Title: how to schedule processors in a cluster of work stations?
Post by: tillwemeetagain on May 15, 2012, 07:35:39 AM
I am working on a cluster with 4 workstations, each has 12 cores and 24G memory, the computation task is very huge, So I want to run them in parallel, I set ncpus = 0 and use the local machine as the remote server, the code is something like:
ncpus = 0
job_server = pp.Server(ncpus,ppservers=ppservers)
in each workstation, I started ppserver.py with - w 12 ,but the program seems not to end, so I cancelled it, and instead use the local machine as the local server, the code is:
#ncpus = 0
job_server = pp.Server(ppservers=ppservers)
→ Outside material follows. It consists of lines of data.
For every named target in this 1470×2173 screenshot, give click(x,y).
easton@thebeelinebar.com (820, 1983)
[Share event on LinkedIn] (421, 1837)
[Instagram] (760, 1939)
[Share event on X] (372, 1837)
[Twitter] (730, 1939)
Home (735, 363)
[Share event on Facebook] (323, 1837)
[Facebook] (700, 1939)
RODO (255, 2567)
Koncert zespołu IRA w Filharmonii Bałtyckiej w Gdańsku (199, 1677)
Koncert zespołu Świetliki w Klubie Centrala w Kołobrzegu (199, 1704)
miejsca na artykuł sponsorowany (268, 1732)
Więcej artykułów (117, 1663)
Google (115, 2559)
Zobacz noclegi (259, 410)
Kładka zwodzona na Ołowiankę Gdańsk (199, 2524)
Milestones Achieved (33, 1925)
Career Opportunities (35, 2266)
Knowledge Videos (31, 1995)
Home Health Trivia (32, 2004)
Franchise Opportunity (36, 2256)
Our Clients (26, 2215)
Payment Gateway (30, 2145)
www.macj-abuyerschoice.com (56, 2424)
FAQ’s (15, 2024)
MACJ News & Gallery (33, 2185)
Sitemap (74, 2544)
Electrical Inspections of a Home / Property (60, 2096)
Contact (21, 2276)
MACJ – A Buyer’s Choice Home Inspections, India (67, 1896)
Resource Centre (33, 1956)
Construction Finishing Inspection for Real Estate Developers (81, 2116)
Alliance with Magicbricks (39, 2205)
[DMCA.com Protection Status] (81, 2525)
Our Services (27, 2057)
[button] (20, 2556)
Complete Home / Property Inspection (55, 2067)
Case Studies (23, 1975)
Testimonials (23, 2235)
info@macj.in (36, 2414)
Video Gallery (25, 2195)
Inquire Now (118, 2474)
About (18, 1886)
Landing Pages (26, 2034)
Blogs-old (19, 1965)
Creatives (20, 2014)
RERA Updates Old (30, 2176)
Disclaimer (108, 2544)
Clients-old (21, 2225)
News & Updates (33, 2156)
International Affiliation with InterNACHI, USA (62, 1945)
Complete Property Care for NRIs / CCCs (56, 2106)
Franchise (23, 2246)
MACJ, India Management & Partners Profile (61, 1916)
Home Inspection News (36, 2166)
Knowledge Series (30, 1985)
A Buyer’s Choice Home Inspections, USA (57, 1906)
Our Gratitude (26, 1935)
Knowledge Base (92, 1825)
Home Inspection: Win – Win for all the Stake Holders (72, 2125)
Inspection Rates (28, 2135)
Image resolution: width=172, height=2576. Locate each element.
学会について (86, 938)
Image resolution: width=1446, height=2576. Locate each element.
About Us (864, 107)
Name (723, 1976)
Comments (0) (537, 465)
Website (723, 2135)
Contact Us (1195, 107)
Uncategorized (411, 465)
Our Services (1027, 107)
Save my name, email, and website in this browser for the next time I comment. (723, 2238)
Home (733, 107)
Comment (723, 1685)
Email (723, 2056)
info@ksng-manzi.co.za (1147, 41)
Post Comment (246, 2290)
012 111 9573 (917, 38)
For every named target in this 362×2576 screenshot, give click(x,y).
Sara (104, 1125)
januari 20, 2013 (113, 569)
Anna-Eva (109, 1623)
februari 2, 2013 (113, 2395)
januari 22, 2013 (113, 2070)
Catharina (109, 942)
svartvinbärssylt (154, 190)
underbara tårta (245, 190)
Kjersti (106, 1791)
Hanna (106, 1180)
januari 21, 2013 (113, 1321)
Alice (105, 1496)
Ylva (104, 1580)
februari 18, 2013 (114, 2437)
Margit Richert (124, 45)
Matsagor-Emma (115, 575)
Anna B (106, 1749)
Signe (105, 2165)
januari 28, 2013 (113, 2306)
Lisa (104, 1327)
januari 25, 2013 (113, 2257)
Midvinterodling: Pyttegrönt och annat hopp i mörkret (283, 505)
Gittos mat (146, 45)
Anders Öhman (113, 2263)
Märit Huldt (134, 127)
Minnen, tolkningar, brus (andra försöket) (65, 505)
I did not start ppserver.py in the local machine, ppserver.py is only started in the remote machine without the -w parameter, and I got the following message:
Job execution statistics:
job count | % of all jobs | job time sum | time per job | job server
24 | 50.00 | 0.0000 | 0.000000 | node2:60000
24 | 50.00 | 2375.0645 | 98.961023 | local
Time elapsed since server creation 233.92422986
WARNING: statistics provided above is not accurate due to job rescheduling.
It looks as if the remote server did not do half of the job.
So now the problem is: How should I set the parameters so that each core can do his part of job?
Title: Re: how to schedule processors in a cluster of work stations?
Post by: Vitalii on June 02, 2012, 12:20:17 AM
If your jobs are large you might need to increase TRANSPORT_SOCKET_TIMEOUT.
Also you can run ppserver.py with -d flag to get the detailed log.